A New Lineage of Eukaryotes Illuminates Early Mitochondrial Genome Reduction.

Author information

1
University College London, Department of Genetics, Evolution and Environment, London, UK; San Diego State University, Biology Department, San Diego, CA, USA; University of British Columbia, Botany Department, Vancouver, BC, Canada. Electronic address: janjan.cz@gmail.com.
2
University of British Columbia, Botany Department, Vancouver, BC, Canada; Institute for Biology of Inland Waters, Russian Academy of Sciences, Borok, Russia. Electronic address: tikho-denis@yandex.ru.
3
University of British Columbia, Botany Department, Vancouver, BC, Canada; Science for Life Laboratory, Program in Systematic Biology, Uppsala University, Uppsala, Sweden.
4
University of British Columbia, Botany Department, Vancouver, BC, Canada.
5
San Diego State University, Biology Department, San Diego, CA, USA.
6
Institute for Biology of Inland Waters, Russian Academy of Sciences, Borok, Russia.
7
University of British Columbia, Botany Department, Vancouver, BC, Canada. Electronic address: pkeeling@mail.ubc.ca.

Abstract

The origin of eukaryotic cells represents a key transition in cellular evolution and is closely tied to outstanding questions about mitochondrial endosymbiosis [1, 2]. For example, gene-rich mitochondrial genomes are thought to be indicative of an ancient divergence, but this relies on unexamined assumptions about endosymbiont-to-host gene transfer [3-5]. Here, we characterize Ancoracysta twista, a new predatory flagellate that is not closely related to any known lineage in 201-protein phylogenomic trees and has a unique morphology, including a novel type of extrusome (ancoracyst). The Ancoracysta mitochondrion has a gene-rich genome with a coding capacity exceeding that of all other eukaryotes except the distantly related jakobids and Diphylleia, and it uniquely possesses heterologous, nucleus-, and mitochondrion-encoded cytochrome c maturase systems. To comprehensively examine mitochondrial genome reduction, we also assembled mitochondrial genomes from picozoans and colponemids and re-annotated existing mitochondrial genomes using hidden Markov model gene profiles. This revealed over a dozen previously overlooked mitochondrial genes at the level of eukaryotic supergroups.
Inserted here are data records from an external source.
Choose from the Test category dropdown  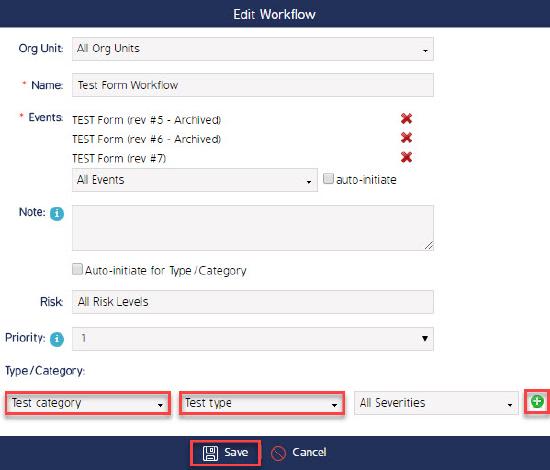tap(88, 403)
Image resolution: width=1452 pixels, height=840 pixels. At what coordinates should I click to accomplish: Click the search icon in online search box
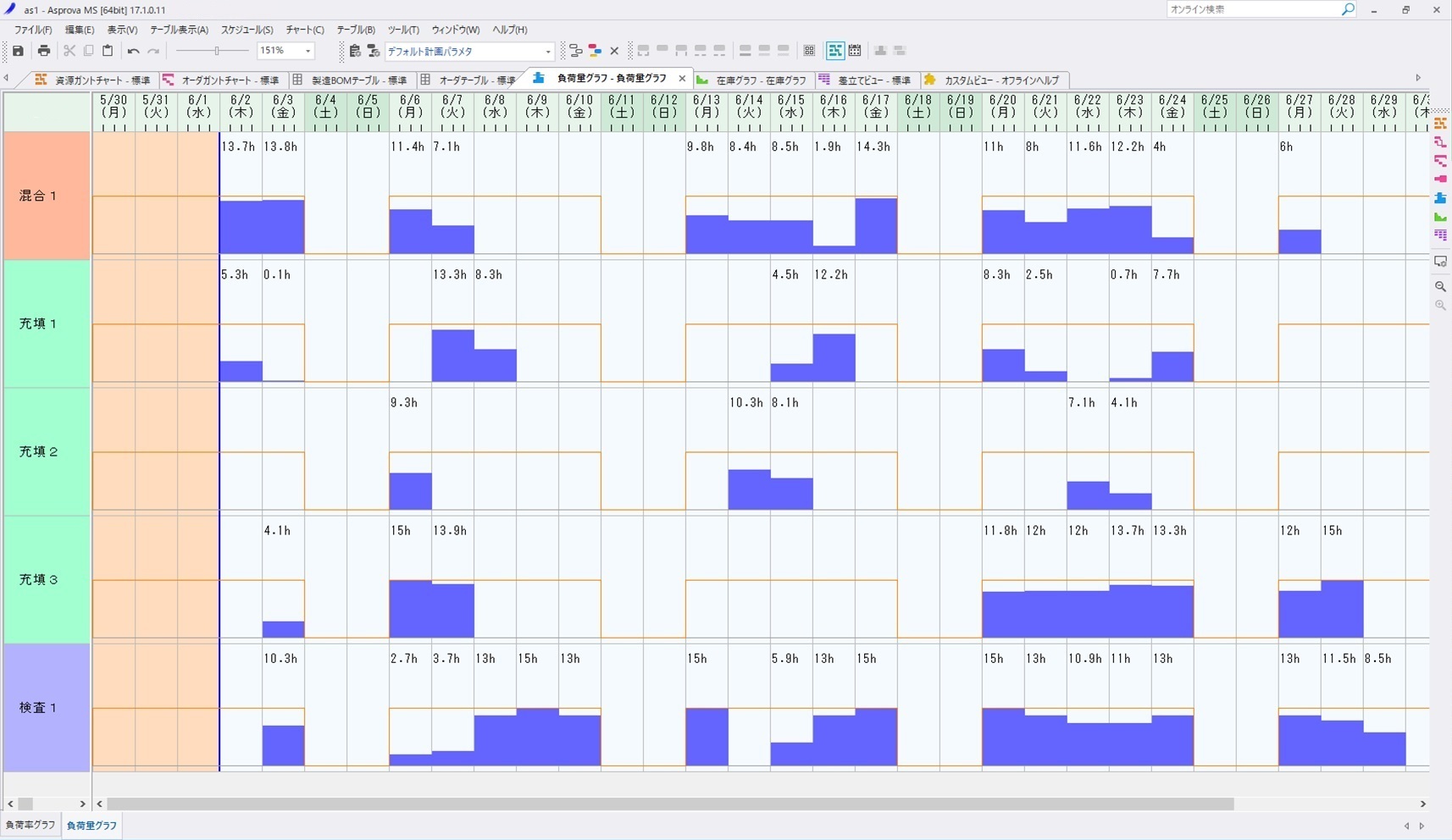tap(1348, 9)
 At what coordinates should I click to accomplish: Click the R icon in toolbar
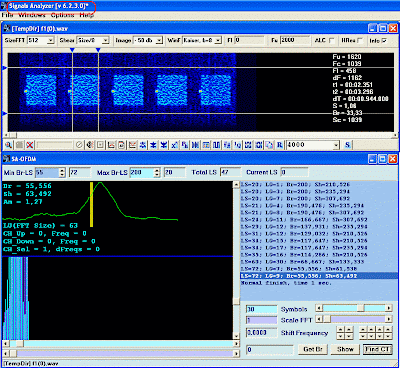[279, 145]
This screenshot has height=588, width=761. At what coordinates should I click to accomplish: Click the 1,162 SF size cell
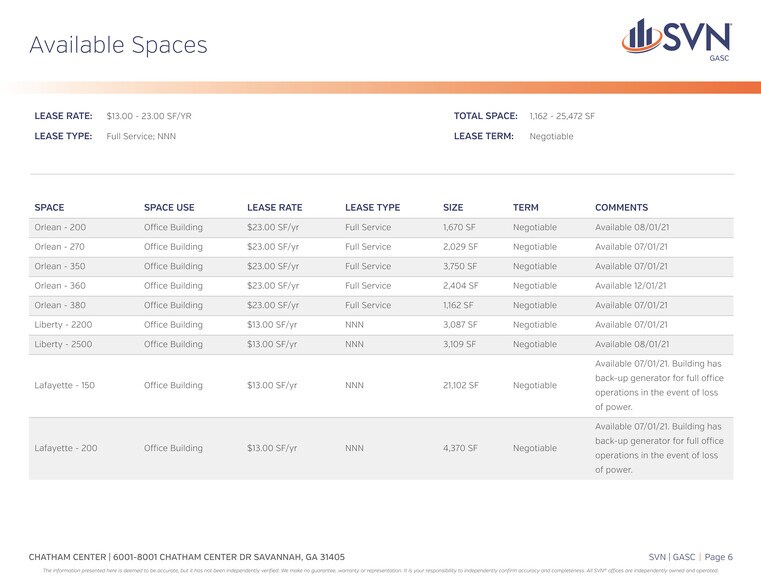[x=457, y=306]
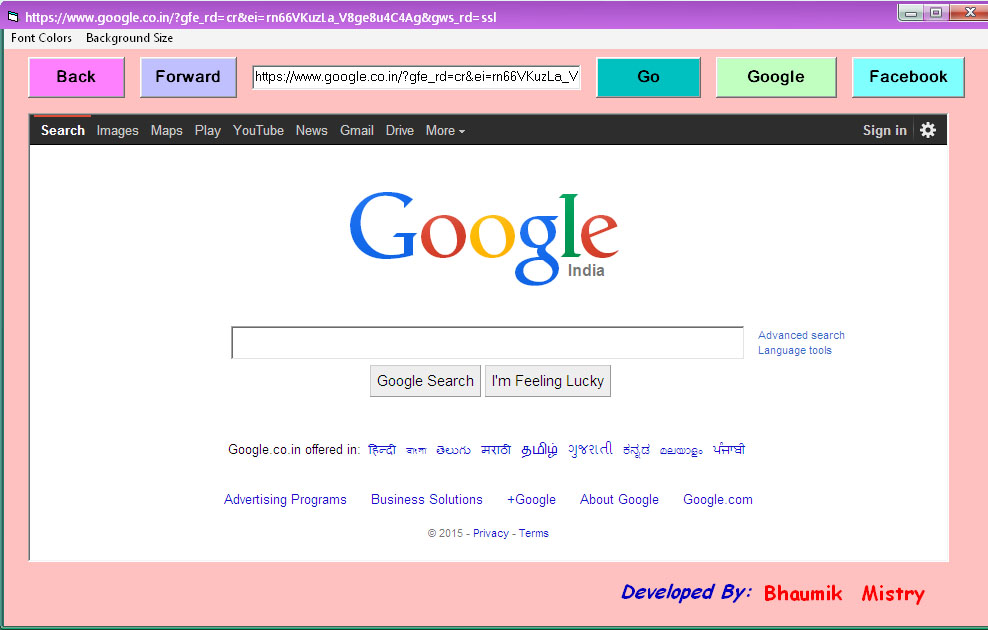The image size is (988, 630).
Task: Open Gmail from the black navigation bar
Action: click(356, 130)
Analysis of trends over evolutionary time demonstrates that gene transfer to the nucleus was non-linear, that it occurred in waves of exponential decrease, and that much of it took place comparatively early, massively independently, and with lineage-specific rates. This process has led to differential gene retention, suggesting that gene-rich mitochondrial genomes are not a product of their early divergence. Parallel transfer of mitochondrial genes and their functional replacement by new nuclear factors are important in models for the origin of eukaryotes, especially as major gaps in our knowledge of eukaryotic diversity at the deepest level remain unfilled.

KEYWORDS:

Ancoracysta twista; ancoracyst; cell ultrastructure; cytochrome c maturation; gene transfer; microbial diversity; mitochondrial genome evolution; origin of eukaryotes; phylogenomics

PMID:
29174886
DOI:
10.1016/j.cub.2017.10.051
[Indexed for MEDLINE]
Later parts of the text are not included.